Erst als die Industrie massiv bei der Kanzlerin vorstellig wurde, machte die sich daran, den auf einmal unakzeptablen Deal noch zu stoppen, und sei es durch robust erzwungene Verzögerung. Das aber ist nicht mehr schlichte Interessenvertretung, wie sie von allen Mitgliedstaaten ständig betrieben wird. Es ist eine Demonstration überlegener Stärke. Denn die Mittel, die Berlin dabei einsetzt, stehen niemandem sonst zu Gebote. Der größte Mitgliedstaat, der die Schlüsselrolle spielt bei der Überwindung der Eurokrise, leistet sich Druckinstrumente, die keiner sonst sich leisten kann.

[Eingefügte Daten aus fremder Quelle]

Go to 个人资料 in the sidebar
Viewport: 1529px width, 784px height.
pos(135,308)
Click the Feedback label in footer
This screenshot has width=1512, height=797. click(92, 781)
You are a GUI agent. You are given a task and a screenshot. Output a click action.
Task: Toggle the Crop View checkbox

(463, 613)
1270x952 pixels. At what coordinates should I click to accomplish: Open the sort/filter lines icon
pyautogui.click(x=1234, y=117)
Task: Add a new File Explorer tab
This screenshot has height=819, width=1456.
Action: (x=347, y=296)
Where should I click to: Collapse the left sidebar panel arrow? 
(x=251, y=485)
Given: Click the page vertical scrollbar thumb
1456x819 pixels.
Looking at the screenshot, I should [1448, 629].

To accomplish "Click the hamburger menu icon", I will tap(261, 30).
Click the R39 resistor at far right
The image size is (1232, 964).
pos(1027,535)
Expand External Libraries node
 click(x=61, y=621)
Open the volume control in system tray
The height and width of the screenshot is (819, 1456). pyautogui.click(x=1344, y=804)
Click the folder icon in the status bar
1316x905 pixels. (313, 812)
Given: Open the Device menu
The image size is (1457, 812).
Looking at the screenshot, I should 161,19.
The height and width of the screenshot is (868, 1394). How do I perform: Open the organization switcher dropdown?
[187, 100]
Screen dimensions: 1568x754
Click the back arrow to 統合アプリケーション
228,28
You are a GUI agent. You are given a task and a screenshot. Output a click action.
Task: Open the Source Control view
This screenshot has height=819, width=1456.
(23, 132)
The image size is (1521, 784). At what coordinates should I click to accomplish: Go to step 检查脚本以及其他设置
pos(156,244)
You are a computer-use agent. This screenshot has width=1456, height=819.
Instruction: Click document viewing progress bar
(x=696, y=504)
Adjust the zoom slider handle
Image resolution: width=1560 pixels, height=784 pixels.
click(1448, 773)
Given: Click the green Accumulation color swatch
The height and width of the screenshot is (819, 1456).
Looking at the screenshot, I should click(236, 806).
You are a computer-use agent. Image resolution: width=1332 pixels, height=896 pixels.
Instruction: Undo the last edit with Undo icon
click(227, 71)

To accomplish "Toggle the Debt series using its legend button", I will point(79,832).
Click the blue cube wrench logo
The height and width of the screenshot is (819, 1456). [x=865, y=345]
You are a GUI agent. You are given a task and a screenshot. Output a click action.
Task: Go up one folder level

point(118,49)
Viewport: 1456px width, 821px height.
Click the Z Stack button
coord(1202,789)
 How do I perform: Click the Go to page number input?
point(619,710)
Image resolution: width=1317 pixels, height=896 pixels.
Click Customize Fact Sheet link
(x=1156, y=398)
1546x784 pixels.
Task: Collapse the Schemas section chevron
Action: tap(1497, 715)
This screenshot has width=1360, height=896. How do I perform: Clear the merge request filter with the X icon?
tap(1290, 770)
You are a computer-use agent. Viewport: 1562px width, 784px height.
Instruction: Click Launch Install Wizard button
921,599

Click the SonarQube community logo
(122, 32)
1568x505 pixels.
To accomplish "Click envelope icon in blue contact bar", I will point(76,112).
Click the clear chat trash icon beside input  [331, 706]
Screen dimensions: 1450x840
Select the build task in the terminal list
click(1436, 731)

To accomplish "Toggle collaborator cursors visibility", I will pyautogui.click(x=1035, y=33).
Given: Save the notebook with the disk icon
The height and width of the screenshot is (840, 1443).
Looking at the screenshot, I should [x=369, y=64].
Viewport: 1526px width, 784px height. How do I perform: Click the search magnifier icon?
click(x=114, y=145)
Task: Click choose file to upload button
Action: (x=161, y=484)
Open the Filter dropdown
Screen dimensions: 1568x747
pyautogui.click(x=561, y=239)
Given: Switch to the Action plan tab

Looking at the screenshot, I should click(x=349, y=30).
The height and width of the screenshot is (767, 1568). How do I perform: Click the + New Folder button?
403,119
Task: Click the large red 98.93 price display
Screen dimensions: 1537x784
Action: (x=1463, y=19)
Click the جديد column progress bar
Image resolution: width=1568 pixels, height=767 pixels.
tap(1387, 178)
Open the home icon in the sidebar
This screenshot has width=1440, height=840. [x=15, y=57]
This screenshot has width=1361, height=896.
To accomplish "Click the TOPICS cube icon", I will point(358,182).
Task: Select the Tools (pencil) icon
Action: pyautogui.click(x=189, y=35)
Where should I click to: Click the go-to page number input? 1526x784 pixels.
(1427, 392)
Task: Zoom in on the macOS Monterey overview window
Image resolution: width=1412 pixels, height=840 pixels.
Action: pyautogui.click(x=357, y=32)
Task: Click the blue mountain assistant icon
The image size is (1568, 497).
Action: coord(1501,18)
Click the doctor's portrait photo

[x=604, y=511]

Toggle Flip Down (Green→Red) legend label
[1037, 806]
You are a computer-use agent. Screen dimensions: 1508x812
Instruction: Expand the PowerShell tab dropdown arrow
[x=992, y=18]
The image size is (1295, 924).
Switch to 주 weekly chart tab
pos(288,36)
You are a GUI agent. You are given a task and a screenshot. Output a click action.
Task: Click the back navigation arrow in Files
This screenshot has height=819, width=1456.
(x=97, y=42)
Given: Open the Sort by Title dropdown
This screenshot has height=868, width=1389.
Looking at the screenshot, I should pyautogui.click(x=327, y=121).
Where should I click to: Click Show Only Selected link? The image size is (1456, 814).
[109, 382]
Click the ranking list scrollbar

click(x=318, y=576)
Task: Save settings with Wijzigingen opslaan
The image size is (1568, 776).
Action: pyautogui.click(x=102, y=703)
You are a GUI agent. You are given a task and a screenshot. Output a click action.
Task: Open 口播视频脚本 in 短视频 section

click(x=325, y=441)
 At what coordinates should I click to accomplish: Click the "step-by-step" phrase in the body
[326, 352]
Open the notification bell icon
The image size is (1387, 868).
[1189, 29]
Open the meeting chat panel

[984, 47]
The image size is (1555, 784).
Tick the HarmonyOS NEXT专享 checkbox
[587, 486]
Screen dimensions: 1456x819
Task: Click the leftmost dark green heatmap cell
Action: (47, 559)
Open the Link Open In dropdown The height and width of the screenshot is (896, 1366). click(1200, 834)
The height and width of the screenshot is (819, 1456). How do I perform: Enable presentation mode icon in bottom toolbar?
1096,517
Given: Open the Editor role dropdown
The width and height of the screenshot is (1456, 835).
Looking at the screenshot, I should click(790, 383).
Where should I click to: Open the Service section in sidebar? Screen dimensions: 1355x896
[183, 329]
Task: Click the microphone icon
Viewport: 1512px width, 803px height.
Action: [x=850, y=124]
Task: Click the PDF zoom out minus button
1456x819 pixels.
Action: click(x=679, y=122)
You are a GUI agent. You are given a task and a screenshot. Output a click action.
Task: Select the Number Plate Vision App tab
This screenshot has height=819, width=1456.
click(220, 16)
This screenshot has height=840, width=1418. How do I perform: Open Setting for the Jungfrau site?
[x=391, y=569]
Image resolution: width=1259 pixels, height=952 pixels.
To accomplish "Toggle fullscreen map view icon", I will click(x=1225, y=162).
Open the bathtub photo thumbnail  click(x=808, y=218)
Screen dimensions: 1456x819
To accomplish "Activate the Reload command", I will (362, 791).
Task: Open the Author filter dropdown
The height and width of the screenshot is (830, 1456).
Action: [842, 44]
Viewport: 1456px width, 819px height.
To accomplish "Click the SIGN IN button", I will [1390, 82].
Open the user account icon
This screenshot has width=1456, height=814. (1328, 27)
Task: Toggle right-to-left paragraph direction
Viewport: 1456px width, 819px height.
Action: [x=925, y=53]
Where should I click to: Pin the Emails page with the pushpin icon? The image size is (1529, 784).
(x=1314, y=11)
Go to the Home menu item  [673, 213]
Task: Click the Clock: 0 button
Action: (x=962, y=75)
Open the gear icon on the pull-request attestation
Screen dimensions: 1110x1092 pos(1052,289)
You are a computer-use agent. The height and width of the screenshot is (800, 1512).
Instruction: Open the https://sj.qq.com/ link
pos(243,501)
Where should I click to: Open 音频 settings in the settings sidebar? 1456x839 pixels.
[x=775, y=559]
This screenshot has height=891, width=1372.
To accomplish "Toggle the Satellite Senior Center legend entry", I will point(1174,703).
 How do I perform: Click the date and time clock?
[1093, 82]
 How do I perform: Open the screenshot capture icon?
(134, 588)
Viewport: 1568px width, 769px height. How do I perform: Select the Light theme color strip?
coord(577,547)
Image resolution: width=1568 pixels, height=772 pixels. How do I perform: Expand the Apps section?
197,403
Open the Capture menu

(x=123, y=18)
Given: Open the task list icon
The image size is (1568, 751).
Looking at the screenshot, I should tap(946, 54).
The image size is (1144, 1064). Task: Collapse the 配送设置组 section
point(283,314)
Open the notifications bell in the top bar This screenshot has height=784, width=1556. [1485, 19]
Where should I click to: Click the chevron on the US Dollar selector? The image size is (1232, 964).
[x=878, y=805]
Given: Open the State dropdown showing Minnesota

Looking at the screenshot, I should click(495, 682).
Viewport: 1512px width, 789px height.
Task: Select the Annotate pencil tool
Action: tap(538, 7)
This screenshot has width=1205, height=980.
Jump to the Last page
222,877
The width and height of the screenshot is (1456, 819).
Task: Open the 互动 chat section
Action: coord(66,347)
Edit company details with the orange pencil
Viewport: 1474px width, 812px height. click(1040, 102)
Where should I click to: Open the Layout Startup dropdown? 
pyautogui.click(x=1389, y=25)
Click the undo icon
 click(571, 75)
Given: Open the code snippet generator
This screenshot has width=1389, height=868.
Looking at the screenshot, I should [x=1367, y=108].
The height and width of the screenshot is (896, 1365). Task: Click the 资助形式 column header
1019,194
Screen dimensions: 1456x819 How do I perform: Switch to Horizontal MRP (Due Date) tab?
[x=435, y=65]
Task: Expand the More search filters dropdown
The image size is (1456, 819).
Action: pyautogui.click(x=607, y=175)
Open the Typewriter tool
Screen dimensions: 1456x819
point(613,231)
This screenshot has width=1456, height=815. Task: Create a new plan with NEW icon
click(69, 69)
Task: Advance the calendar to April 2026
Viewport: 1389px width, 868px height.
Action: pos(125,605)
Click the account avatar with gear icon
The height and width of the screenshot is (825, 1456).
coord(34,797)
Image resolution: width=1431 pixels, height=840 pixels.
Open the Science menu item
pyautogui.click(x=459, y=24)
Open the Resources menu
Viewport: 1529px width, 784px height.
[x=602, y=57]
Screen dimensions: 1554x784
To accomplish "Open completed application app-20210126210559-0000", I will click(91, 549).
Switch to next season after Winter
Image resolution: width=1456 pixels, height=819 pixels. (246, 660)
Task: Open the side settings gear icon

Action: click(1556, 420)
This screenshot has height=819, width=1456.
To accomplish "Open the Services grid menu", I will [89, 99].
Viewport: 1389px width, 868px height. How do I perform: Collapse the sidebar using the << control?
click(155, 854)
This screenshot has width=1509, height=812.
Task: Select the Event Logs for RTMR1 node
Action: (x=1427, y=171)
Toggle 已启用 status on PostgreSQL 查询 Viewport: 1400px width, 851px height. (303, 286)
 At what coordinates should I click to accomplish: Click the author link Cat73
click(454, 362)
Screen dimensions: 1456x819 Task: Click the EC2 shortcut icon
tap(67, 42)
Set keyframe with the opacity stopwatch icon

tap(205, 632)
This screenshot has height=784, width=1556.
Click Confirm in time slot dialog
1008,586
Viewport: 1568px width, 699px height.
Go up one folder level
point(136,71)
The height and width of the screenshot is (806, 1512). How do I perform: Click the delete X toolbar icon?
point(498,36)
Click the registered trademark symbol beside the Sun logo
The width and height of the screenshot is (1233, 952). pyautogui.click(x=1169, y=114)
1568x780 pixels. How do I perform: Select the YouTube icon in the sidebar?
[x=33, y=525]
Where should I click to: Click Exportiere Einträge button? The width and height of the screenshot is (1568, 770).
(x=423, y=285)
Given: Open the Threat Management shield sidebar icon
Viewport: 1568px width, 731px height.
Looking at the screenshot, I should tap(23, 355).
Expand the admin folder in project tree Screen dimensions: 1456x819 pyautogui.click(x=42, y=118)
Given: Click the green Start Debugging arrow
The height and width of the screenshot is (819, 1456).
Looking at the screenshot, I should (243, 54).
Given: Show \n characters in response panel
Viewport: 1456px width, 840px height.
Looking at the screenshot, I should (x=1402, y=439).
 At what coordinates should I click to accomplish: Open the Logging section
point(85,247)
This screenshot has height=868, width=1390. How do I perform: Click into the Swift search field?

Zweierlei bleibt auf der Strecke: Die Glaubwürdigkeit des jetzt erneut und wider allen Augenschein von Umweltminister Altmaier unverdrossen erhobenen Anspruchs auf eine „Vorreiterrolle beim Umweltschutz“. Und die kluge Sorgfalt beim Umgang mit den kleineren Partnerstaaten. Diese Behutsamkeit war eine strategische Stärke des Europapolitikers Helmut Kohl. Niemand anderes als Angela Merkel warf dessen Nachfolger Gerhard Schröder seinerzeit vor, die alte Tugend sträflich zu vernachlässigen. Lang, lang ist’s her.